The reply should hold nothing except the lines from the one with "This screenshot has height=675, width=1200." through the end of the entries, duplicated exactly and with no pictures.

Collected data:
☆ ☆ ☆ ☆ ☆

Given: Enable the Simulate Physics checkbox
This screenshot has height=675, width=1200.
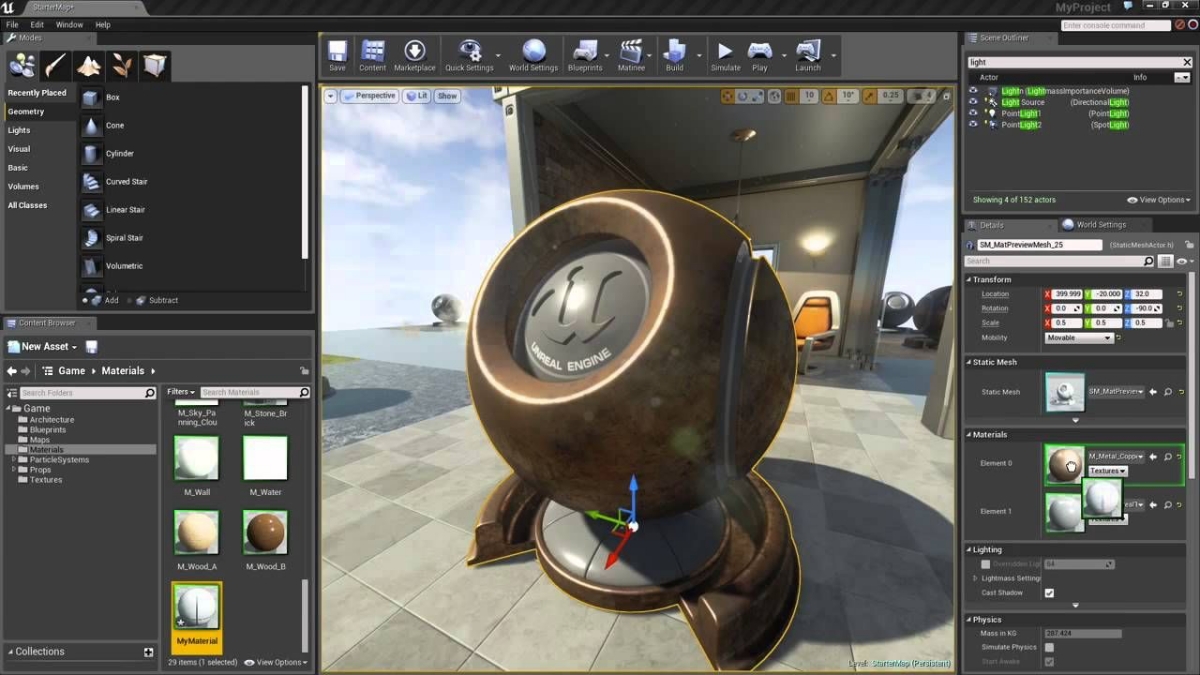Looking at the screenshot, I should point(1049,647).
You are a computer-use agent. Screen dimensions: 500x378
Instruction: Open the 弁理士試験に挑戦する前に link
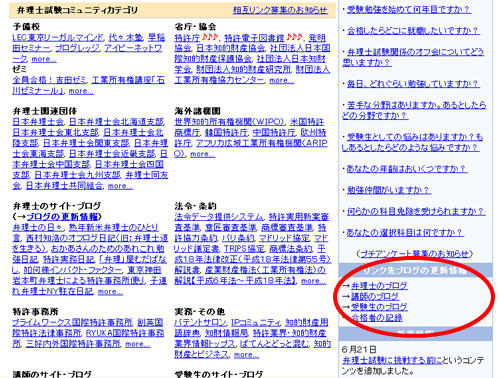click(x=392, y=360)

☆ ☆ ☆ ☆ ☆

▸ **TASK OUTPUT**:
This screenshot has height=675, width=1200.
Looking at the screenshot, I should point(1049,647).
You are a computer-use agent. Screen dimensions: 500x378
Instruction: Open the 弁理士試験に挑戦する前に link
click(x=392, y=360)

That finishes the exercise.